Sinking of a fragmented anhydrite layer in rock salt

Abstract

Abstract Two-dimensional numerical models are used to study the gravity-driven sinking of a dense boudinaged anhydrite layer within rock salt. We analyze models with an infinite array of regularly spaced blocks, two- and three-block clusters, and irregularly spaced blocks. We show that the mass of the blocks, their shapes, and spatial arrangement are the dominating factors that control sinking velocity. Variation of the block separation distance can modify the velocity by many orders of magnitude. For the model with the regularly spaced cuboidal blocks, we derive a new approximate formula for their terminal velocity. The solution works best, when the block separation distance to block width is smaller than 1 and the block height to block separation distance is larger than 1. The horizontally aligned and regularly spaced blocks sink vertically with a constant velocity.
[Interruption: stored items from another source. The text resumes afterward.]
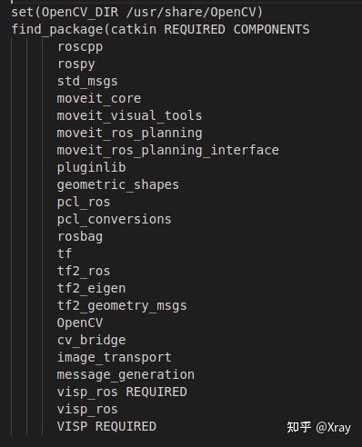
Task: Select the std_msgs line
Action: 87,82
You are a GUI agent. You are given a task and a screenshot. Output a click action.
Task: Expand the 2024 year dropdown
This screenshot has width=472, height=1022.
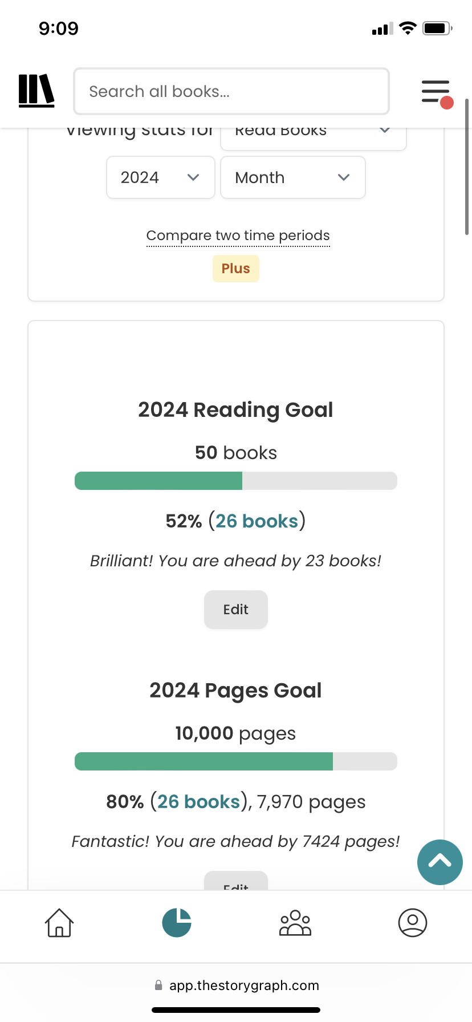pos(161,177)
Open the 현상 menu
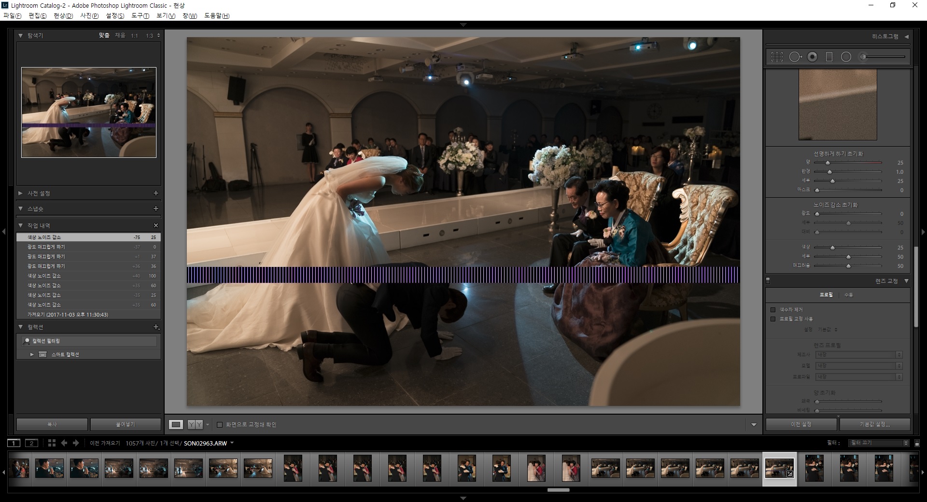Image resolution: width=927 pixels, height=502 pixels. [x=63, y=16]
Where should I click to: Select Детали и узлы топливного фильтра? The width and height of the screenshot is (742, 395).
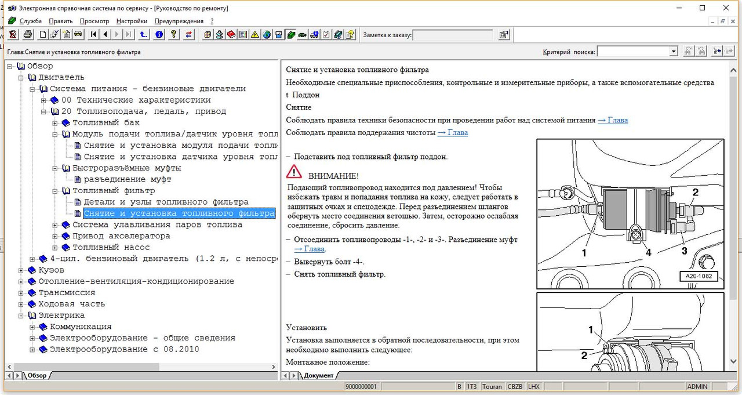[x=166, y=202]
For clustered blocks, the velocity depends on the number of blocks in the cluster and their arrangement and it is larger than for the case of the regularly aligned blocks. The blocks can exhibit swinging or rotational motions and can change their spatial arrangement, which in turn affects their sinking velocity. Additionally, we show examples of complex structures that develop during block sinking through a stratified salt in the case of two-block clusters. In the case of an irregularly spaced array, the blocks sink faster (up to few orders of magnitude) than in the regularly spaced arrangement and the mean sinking velocity generally increases with the increasing irregularity of the blocks positions. The blocks often tend to cluster initiating a locally fast downward flow that generates backflow, which can lead to the upward motion of non-clustered blocks. The irregular spacing differentiates sinking velocities of individual blocks and promotes their vertical separation distance. We show that the mechanical interaction between the blocks can explain low sinking rates of anhydrite blocks observed in Zechstein basin.